Top of Provided data

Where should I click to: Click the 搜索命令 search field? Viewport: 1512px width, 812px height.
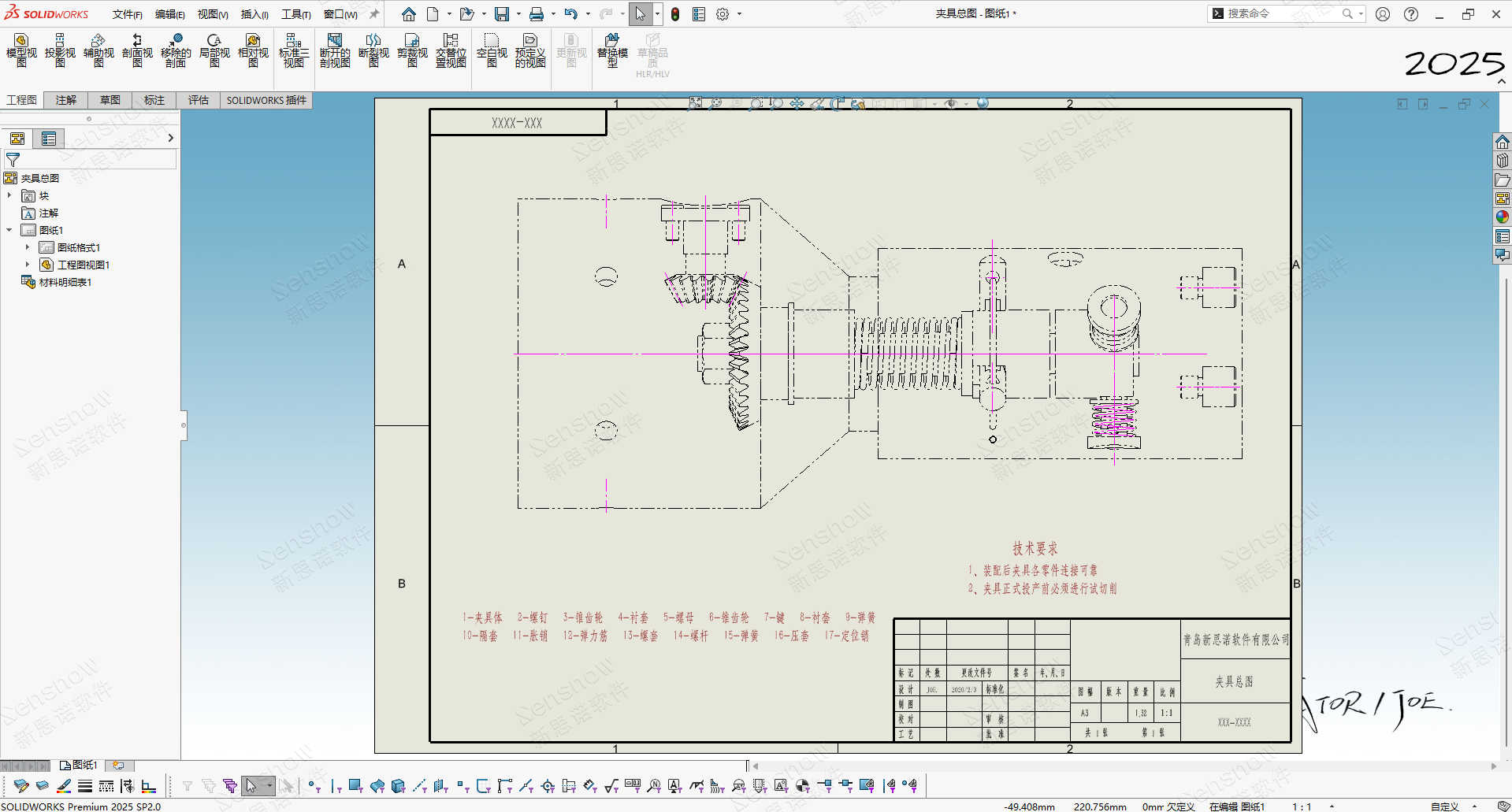pos(1280,13)
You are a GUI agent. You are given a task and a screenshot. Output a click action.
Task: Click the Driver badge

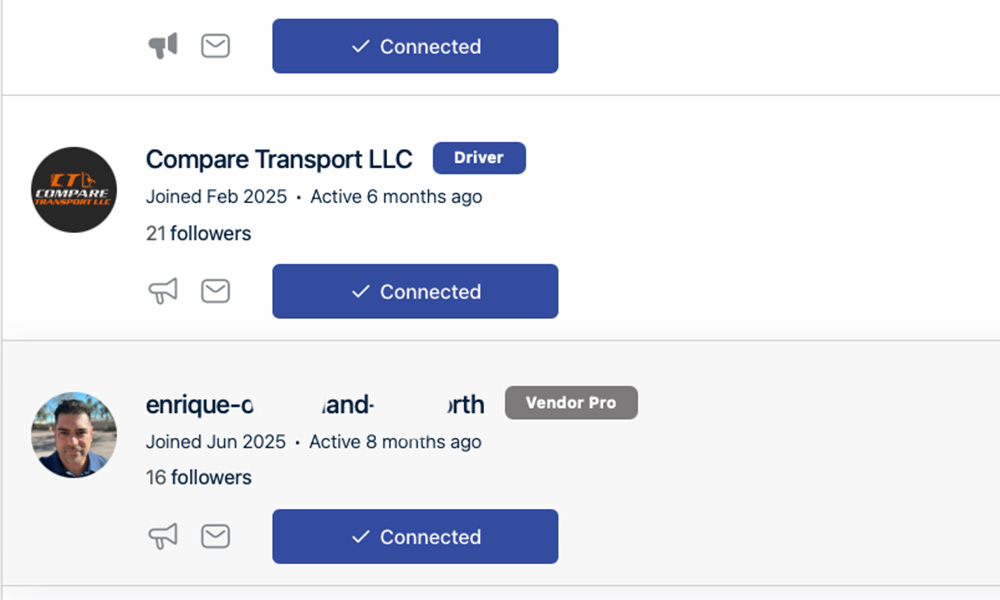(x=479, y=157)
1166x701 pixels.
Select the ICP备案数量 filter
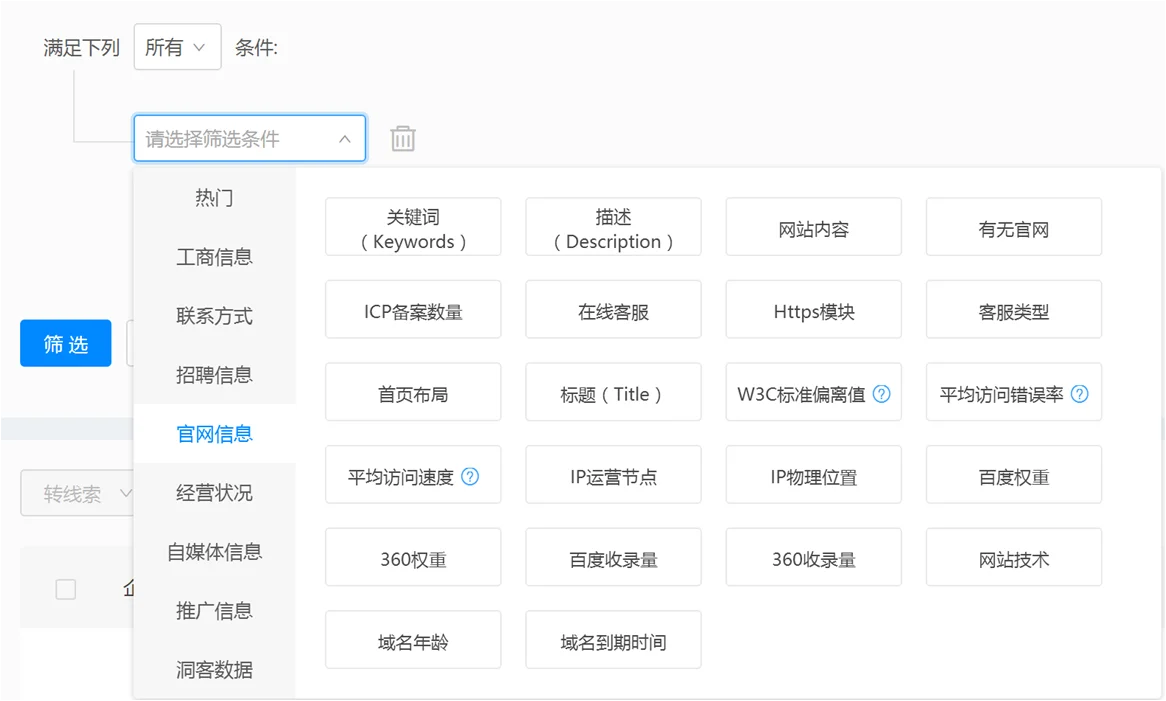point(413,309)
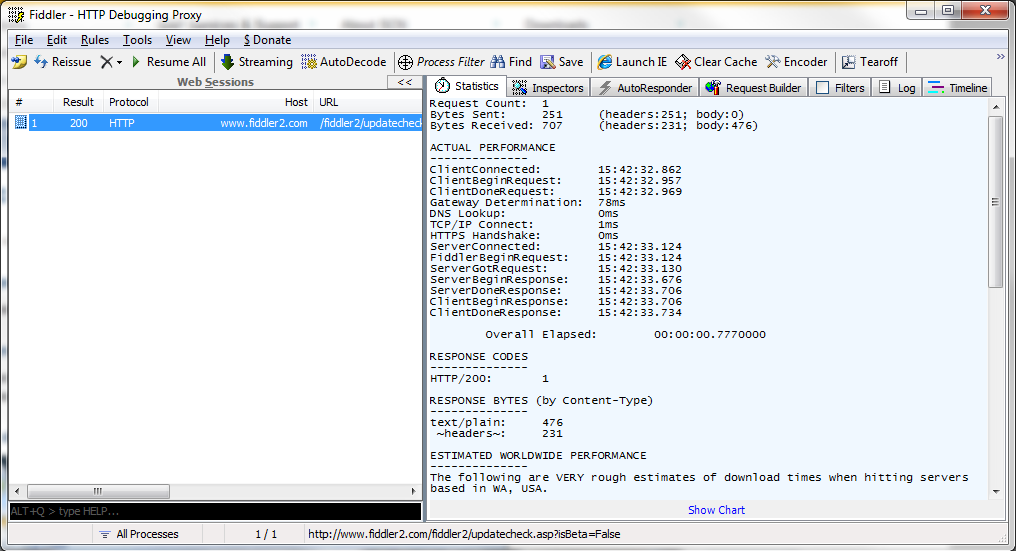Click the Show Chart link

(x=716, y=510)
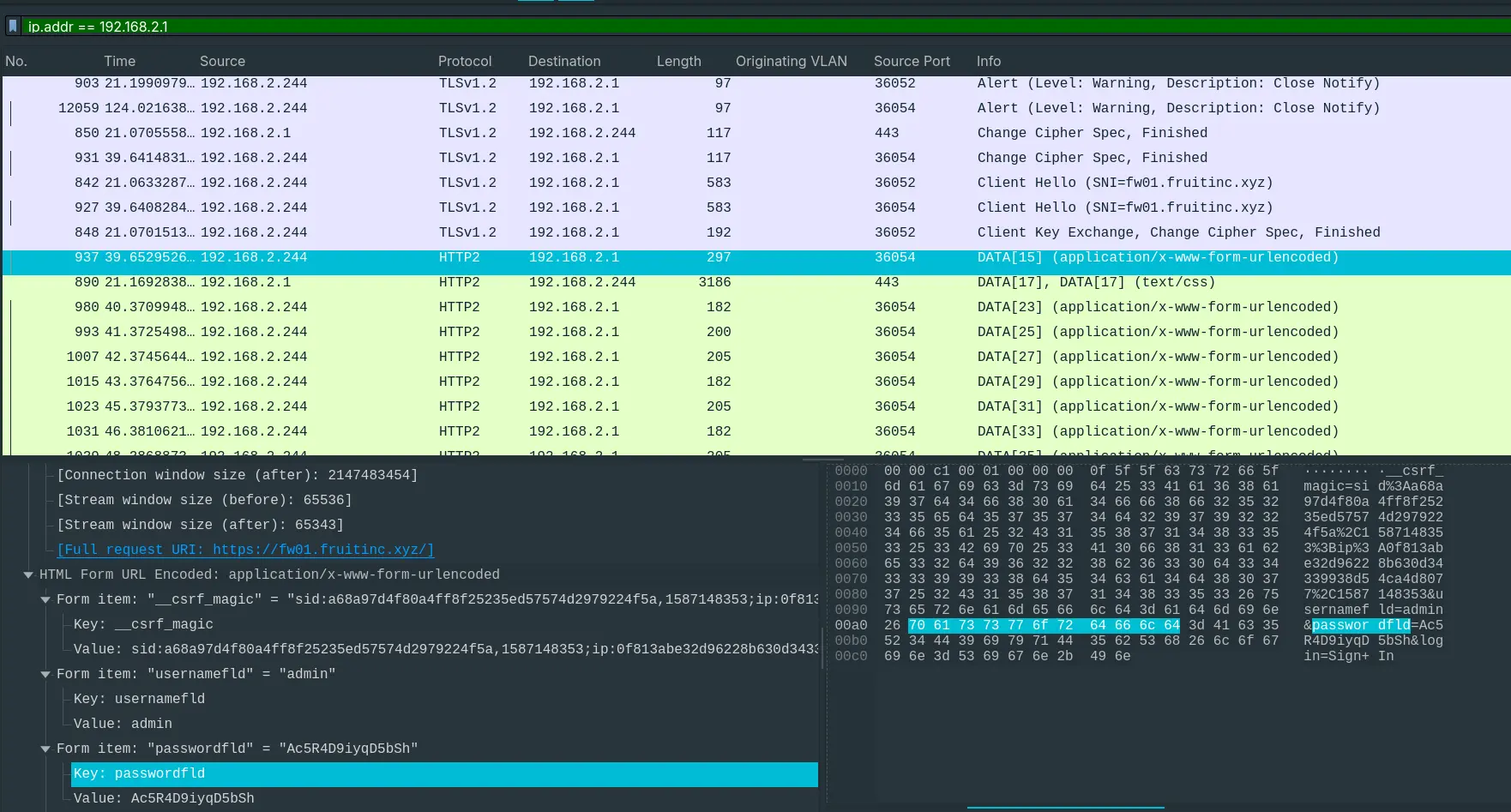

Bottom of Provided data

Exercise aim: Write every entry out again exactly, images omitted.

Your response:
Where should I click to: Click the 搜索命令 search field? Viewport: 1512px width, 812px height.
pos(1280,13)
You are a GUI agent. You are given a task and a screenshot. Output a click action.
Task: Click the Driver badge

(x=479, y=157)
1166x701 pixels.
Select the ICP备案数量 filter
point(413,309)
Click the Show Chart link

(x=716, y=510)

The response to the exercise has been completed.